» Source information
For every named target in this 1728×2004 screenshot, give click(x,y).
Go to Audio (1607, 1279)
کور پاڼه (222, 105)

--

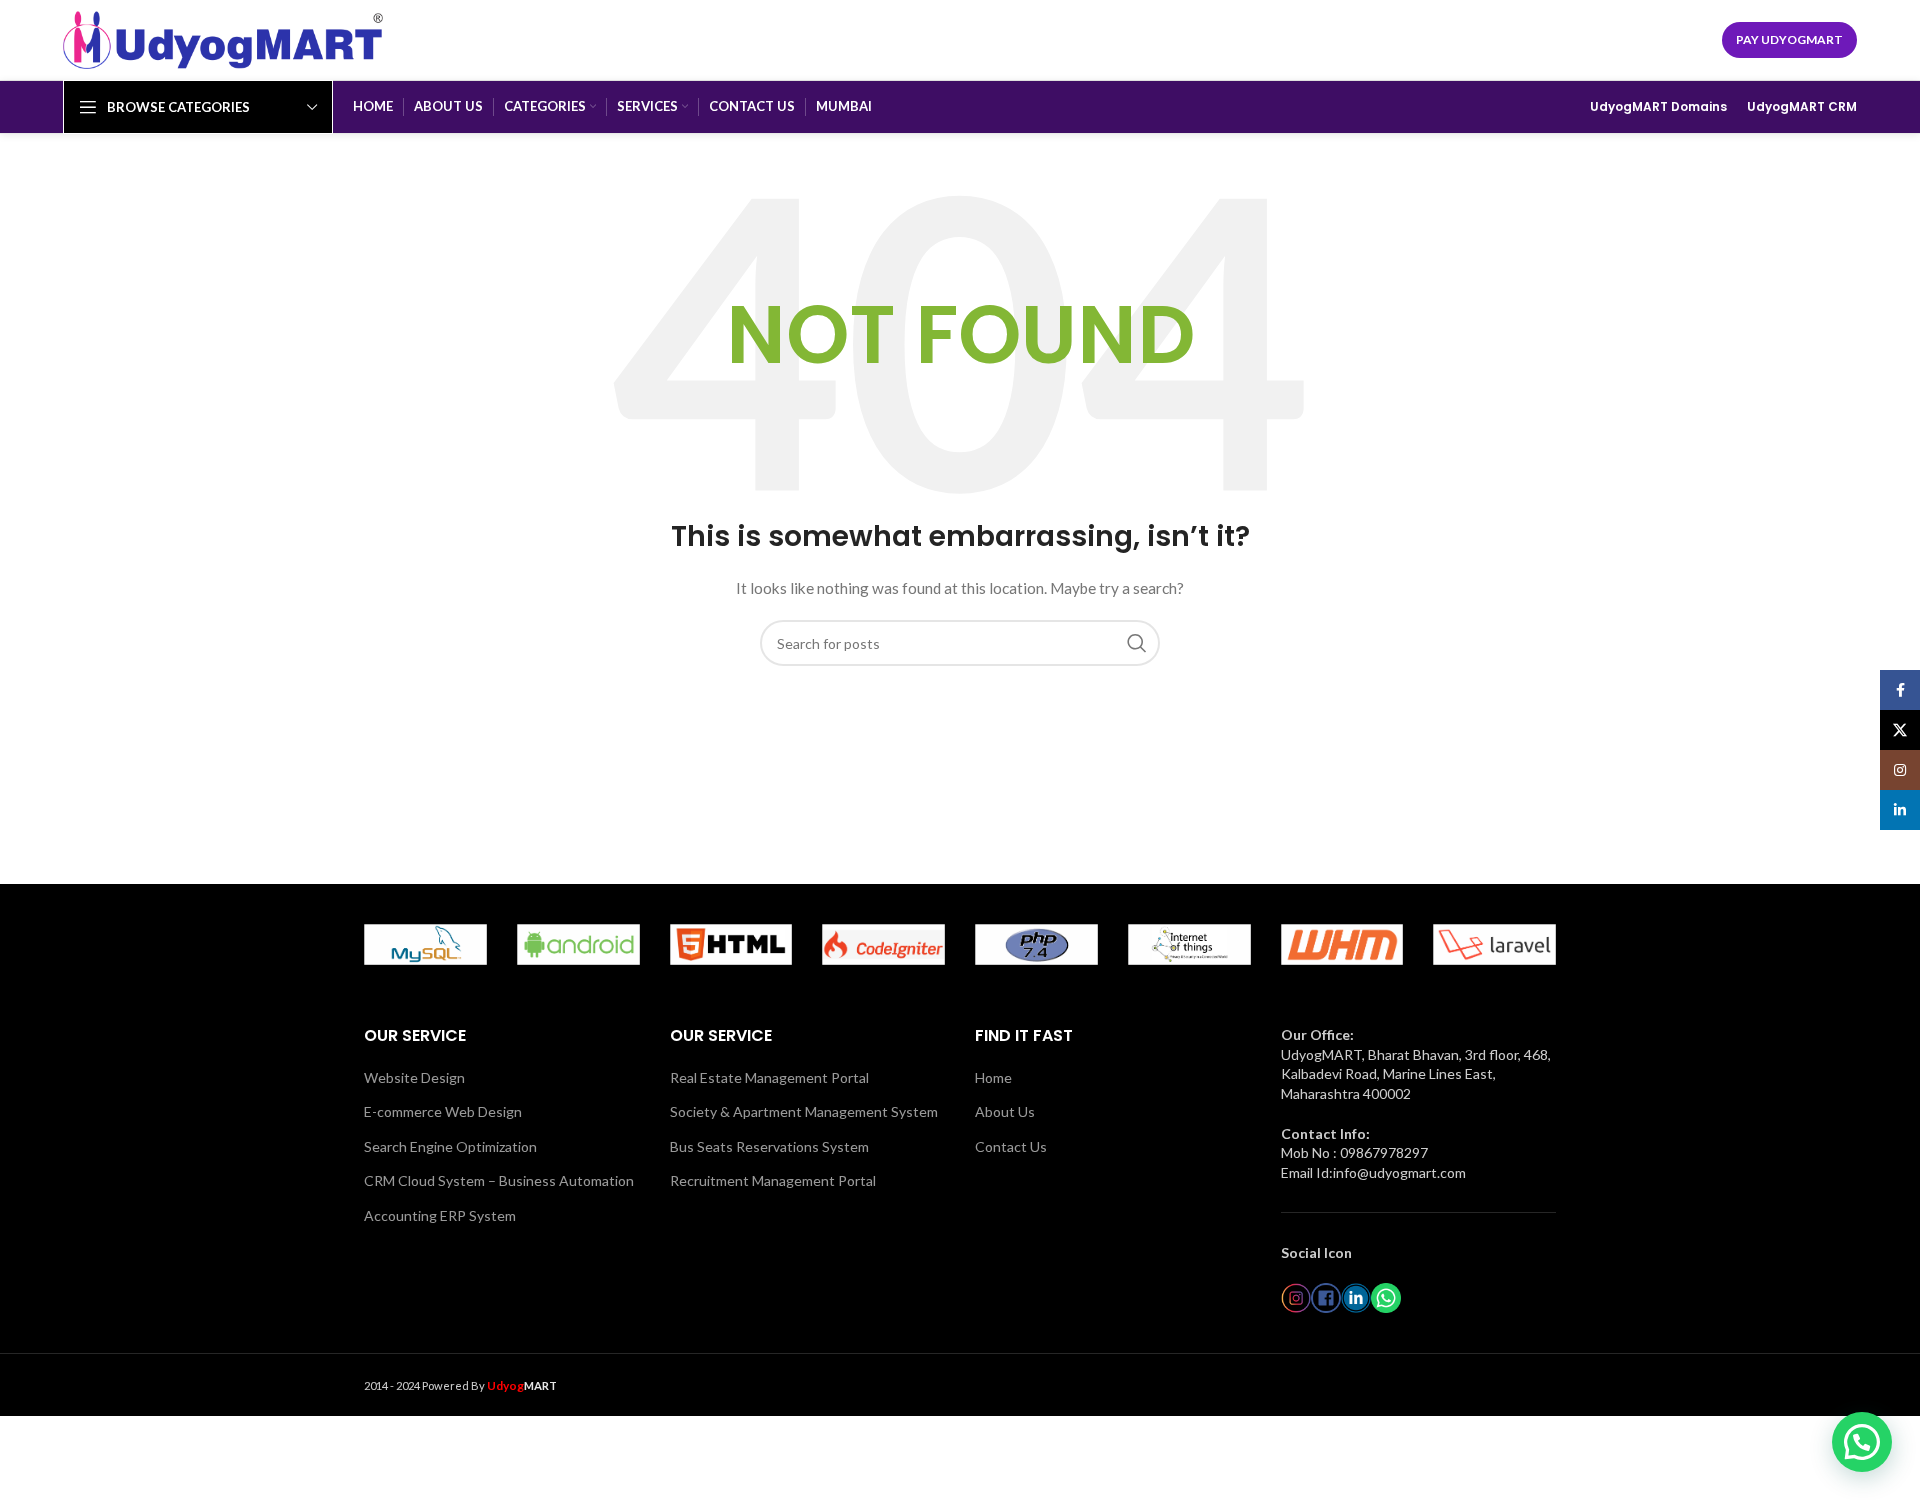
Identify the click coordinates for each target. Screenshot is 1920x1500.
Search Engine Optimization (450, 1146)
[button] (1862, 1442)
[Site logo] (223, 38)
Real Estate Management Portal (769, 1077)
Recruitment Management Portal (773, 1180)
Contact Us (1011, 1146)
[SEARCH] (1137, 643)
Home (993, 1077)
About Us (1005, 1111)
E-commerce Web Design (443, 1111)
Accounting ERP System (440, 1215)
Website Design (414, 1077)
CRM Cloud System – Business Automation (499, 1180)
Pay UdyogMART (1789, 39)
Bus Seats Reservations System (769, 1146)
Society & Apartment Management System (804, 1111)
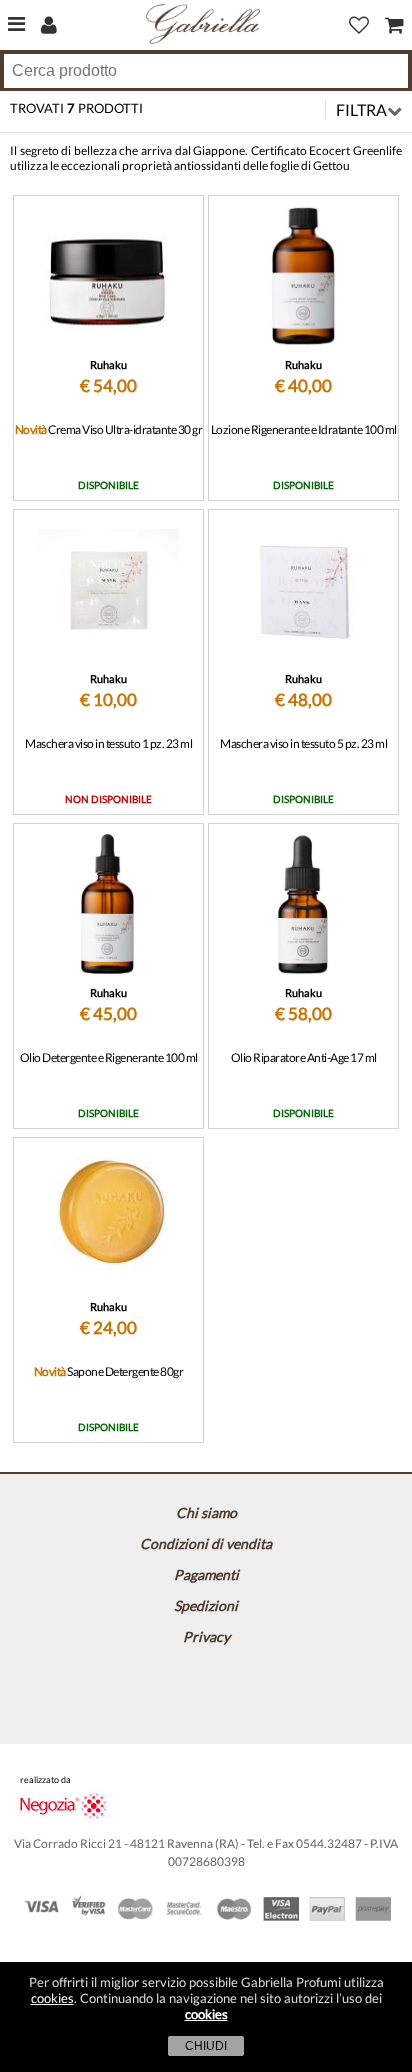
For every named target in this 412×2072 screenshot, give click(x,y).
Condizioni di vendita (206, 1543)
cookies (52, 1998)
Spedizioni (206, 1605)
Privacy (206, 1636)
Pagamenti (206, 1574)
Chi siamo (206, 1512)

» Goal of the exercise
What is the number of lines in the records that contain "System"? Give that number only.

» Your solution
4